Jesse Kauppila has remastered Harry Smith's "Anthology of American Folk Music," so that it can be played on a record player or printed through a printing press. |
I hate to say it, but a lot of my work really benefits from the white cube environment. My work often requires precise lighting conditions and little distraction to see subtle differences in the results of the often repetitive processes I use to create my work. Also, the white cube allows the viewer to see the subtlety of precise intentions.
Occasionally, I like to create work for abnormal locations and situations (bunkers, barns, fields, fountains). This allows me to build on what is already present, to riff on it, add to it, or spring from it. It's an interesting challenge and a lot of fun, however, I consider my more sophisticated projects to be better presented in the white cube because I like to build systems from the ground up and show everything I have done. The white cube provides the opportunity to see a stand alone project.
I also like to do performances in non-standard settings. I like to do conceptual work in these settings because I am able to show people that might not otherwise be interested in conceptual art what I am doing and win them over. This sort of "missionary" work is something that is really important to me, especially when done in rural settings.
2. If expository writing is good at elucidating and proving a point and
descriptive geometry gives us the tools by which to map objects in space
in relation to one another, what kind of an apparatus does art afford us?
What does art do best?
If there were a spectrum of apparati between expository writing (used to prove a point) and geometry (used to describe objects in space), I would say that modern art tends toward expository writing. An essayist (though not a novelist) establishes his/her thesis and sets out to prove it within a given piece of writing, the artist has no such luxury. I also don't believe that art is used to describe the world in the way that geometry is (at least modern art doesn't operate in that manner). What makes art unique is that artist establishes their own criteria, which they fulfill in the creation of their work. The viewers then use their own criteria for understanding the piece. It is this gap, the question of criteria for judging, which creates much of the confusion around contemporary art. I think most art is more interesting when you have some notion of what the artist is trying to do and then you can evaluate the artist against his or her criteria and against your own criteria.
3. What can you expect from your audience/fans/viewing public? What would you
like them to know about your work?
I really like to make work that is accessible, period. I like making work that is accessible to different people with different backgrounds. A lot of my work relies on my knowledge of printmaking. I like it when printmakers see my work and “get it;” they know the technique on which I am basing my work. Similarly, I like stories and like it when people know the story on which I am basing my work. I am also interested in science and math and appreciate it when people understand those aspects of my work.
I guess I like a curious audience best - an audience that is able to understand my work on its own terms.
4. Marcel Duchamp said - "Enough with retinal art!" What is your reaction as an artist to this statement?

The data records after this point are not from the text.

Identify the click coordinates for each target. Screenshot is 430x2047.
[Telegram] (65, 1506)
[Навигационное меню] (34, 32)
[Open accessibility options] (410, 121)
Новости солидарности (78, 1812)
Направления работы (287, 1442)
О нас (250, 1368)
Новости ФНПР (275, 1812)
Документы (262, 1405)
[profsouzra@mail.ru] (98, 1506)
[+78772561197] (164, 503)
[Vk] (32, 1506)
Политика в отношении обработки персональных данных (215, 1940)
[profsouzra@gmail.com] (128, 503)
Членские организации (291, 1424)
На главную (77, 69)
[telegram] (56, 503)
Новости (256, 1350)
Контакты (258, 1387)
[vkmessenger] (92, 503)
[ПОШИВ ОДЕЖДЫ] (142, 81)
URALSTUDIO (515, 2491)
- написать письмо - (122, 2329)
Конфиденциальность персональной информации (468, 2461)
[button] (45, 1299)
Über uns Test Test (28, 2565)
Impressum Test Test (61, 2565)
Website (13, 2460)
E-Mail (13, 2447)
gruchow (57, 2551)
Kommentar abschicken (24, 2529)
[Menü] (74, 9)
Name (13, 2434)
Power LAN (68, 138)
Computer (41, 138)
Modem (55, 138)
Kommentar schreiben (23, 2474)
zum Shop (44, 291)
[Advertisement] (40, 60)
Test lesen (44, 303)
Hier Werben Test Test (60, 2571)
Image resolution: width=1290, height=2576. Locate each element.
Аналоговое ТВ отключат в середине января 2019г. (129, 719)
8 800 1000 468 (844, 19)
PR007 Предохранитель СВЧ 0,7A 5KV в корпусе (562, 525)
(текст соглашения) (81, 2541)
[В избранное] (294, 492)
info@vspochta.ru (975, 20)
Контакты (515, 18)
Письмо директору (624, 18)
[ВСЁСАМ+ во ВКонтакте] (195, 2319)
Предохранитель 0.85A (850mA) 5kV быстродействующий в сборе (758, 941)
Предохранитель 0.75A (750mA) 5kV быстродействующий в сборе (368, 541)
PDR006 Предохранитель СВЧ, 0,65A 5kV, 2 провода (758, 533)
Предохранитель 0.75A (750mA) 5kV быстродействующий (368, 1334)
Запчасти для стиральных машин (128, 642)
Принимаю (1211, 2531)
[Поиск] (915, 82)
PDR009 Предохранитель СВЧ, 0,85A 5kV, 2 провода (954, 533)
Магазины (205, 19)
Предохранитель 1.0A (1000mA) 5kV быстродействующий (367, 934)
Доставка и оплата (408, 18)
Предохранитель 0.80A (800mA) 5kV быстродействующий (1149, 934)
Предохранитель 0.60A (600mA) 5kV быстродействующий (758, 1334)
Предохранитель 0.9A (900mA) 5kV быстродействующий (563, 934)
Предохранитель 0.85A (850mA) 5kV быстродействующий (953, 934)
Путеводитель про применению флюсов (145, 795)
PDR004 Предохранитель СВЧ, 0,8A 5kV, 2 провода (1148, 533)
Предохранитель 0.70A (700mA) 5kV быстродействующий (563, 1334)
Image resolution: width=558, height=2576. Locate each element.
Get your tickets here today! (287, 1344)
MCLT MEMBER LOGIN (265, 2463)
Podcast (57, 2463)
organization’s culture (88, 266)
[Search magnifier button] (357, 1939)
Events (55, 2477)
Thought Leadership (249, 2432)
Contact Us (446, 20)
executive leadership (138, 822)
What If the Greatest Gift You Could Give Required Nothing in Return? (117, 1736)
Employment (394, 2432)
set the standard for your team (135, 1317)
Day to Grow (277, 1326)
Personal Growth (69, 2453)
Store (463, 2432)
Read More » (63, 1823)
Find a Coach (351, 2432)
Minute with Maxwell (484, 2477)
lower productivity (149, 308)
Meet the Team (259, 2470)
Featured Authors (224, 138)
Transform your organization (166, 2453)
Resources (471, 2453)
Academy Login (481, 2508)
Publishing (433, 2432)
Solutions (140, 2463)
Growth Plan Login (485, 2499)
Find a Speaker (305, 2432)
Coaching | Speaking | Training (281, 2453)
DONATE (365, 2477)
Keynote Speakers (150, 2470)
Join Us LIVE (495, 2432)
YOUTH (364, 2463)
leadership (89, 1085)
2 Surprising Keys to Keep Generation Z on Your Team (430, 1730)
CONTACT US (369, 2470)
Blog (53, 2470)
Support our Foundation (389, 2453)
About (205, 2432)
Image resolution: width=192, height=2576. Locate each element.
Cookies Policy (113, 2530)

I like retinal art - particularly retinal art that is conceptual. If I don't find work to be visually interesting, I rarely spend time to figure out the other aspects of the work.
That being said, different people react to different inputs. I like work that is interesting to the eye, the ear, the mind, etc... If an artwork provides more than just retinal points of entry, more people can open up to the work.
5. Do you think that there is still room for art movements in today's
pluralistic climate?
I don't think their is room for movements. The most recent sort of notion of a movement was probably "relational aesthetics," which I thought did a particularly poor job of encapsulating what that sort of work was all about. With studio movements such as surrealists, dadaists, etc... you can see a real core of people controlling what the "movement" meant from the inside (often by expelling dissidents). Perhaps this is what enabled those movements to retain their aesthetic coherency. I don't think anybody can really exert that sort of control these days. This might be due to mobility these days: artists can't really develop together for long periods of time, because people are all over the place all the time now. I've regretted that I haven't been able to continue to work, uninterrupted, with many artists I have collaborated with.
I am really interested in artists reworking and working within preexisting movements, riffing on them or whatever. I'm really interested in work like that, I find work that tries to do something new to be quite tedious often. It's the whole standing on top of giants thing. By basing your work in that of others you can go so much further.
6. What is one question you wished we had asked you about your art? Please
feel free to answer it.
Recently I have been interested in the role of the gimic in my work and art in general - the role of humor; but one of the most pertinent questions for me is the role of tradition and its meaning. For a long time tradition and traditional art forms were really important to me. There seemed to be something really authentic there that I didn't find anywhere else. I wrote my thesis on tradition in contemporary Haida and Yoruba art, and my pursuit of printmaking was rooted in an interest in traditional printmaking.
That being said, the stuff that I'm interested in doing now isn't really all that traditional, but there is still a certain rigor and it is of traditional methods (perhaps its craftsmanship) that is really interesting and important to me. I try to maintain this rigor in whatever work I do, whether my work be traditional or not.